## Exercise requirements
Only a slice of the listing below is wanted. Retype the lines from the one containing "Where should I click to: Click the apps" through the one containing "Screen dimensions: 2576x1444", exactly, both ends included.

## Records shown
>>>>>

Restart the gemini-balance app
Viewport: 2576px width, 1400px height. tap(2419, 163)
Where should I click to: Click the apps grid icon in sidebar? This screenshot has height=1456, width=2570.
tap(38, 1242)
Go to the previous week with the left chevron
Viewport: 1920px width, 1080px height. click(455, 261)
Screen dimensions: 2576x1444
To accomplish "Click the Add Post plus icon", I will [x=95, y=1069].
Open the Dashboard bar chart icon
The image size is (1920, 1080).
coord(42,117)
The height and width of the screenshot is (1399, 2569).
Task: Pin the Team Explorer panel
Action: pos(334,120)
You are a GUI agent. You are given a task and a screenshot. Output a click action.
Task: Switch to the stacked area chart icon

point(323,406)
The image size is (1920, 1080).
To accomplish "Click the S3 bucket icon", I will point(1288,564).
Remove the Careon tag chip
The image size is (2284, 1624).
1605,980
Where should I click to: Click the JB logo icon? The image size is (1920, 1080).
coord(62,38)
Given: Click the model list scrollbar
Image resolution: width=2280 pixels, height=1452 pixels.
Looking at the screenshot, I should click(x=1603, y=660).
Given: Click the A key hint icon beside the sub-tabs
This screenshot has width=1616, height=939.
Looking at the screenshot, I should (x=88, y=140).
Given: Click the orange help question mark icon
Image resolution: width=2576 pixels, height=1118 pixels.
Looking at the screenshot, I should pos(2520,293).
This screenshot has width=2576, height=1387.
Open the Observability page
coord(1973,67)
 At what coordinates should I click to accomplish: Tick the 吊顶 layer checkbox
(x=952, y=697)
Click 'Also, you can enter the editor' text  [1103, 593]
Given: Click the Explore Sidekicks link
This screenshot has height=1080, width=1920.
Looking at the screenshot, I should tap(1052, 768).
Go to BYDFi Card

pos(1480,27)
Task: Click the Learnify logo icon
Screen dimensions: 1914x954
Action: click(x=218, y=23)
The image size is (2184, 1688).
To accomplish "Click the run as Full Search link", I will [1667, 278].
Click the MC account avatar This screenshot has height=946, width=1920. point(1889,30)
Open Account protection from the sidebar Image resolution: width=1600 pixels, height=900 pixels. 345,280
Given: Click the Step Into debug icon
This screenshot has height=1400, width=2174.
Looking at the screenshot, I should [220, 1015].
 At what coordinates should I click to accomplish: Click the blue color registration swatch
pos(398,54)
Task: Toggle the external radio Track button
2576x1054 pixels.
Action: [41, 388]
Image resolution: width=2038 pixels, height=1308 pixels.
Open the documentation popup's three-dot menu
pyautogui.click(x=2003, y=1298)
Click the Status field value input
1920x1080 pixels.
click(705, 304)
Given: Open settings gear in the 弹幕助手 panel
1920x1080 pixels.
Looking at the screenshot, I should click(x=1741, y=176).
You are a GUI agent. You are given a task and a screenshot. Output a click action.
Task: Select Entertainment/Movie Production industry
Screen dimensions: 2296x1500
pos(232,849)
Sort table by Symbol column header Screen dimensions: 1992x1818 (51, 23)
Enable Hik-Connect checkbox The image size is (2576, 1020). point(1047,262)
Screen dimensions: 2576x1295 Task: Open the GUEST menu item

<<<<<

## Exercise response
Where should I click to: Click the apps grid icon in sidebar? This screenshot has height=1456, width=2570.
tap(38, 1242)
Go to the previous week with the left chevron
Viewport: 1920px width, 1080px height. click(455, 261)
Screen dimensions: 2576x1444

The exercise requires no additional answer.